As a member of the U.S. Women’s National Volleyball team, Thompson partnered with Hyland’s Women’s Sports Foundation. The foundation contacted Thompson’s teammate fellow setter Alisha Glass about running the marathon. Glass didn’t want to do it, but said Thompson might.

Thompson, 32, has always had an interest in long-distance running, but during her volleyball career it wasn’t something she could pursue. Instead, her guilty pleasure was reading books and watching YouTube videos about marathons and ultramarathons — races longer than a traditional 26.2-mile marathon.

“When I would play overseas, I would geek out hard on anything endurance,” she said.

Now, retired from volleyball, Thompson decided to give the marathon a shot.

“I’m excited to get into an endurance sport to see what it is like to push myself that way,” she said.

For the past three months, Thompson has been training six days a week for the marathon. Hyland’s provided Thompson with a coach to help her prepare for the race.

“I just have so much respect for women who train for a marathon that have job and husband and kids,” she said. “It is a lot of time.”

Thompson’s longest rung during training was 16 miles, but she said she isn’t worried about finishing the race.

“I am ready. I am fired up,” she said.

Her goal is finish the 26.2-mile race in 3 hours and 30 minutes — a pace of about 8 minutes per mile.

“I keep saying I just want to enjoy the race,” she said. “Everyone I tell that to laughs.”

Typically, athletes have to qualify for the Boston Marathon, which draws more than 30,000 racers a year, by completing a sanctioned race in a certain amount of time.
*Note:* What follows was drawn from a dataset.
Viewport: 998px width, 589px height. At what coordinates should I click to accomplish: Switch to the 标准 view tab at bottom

For women Thompson’s age that time is 3 hours, 35 minutes.

The honor to compete in the Boston Marathon drives Thompson to do well.

“I want to make sure I give it everything,” she said. “It is the best of the best. People come from all over the world.”
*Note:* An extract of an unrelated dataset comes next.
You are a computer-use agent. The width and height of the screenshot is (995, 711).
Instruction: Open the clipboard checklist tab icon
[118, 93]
After the Boston Marathon, Thompson said she might move on to longer races.

“I am curious to see what it is like to try to run a hundred miles at a time,” she said.

Most of Thompson’s friends and former teammates think she’s crazy to compete in the marathon, she said.

“Usually volleyball players don’t like to run very far,” Thompson said.

Training for the marathon isn’t Thompson’s only new adventure. She recently started working for Compete to Create, a company founded by Seattle Seahawks coach Pete Carroll and psychologist Michael Gervais that provides high-performance mind-set training and coaching to corporations.

In her free time, Thompson likes to give back to the community by hosting volleyball clinics for aspiring athletes.

“It allows me to do stuff with kids on the weekends. It’s a fun balance,” she said.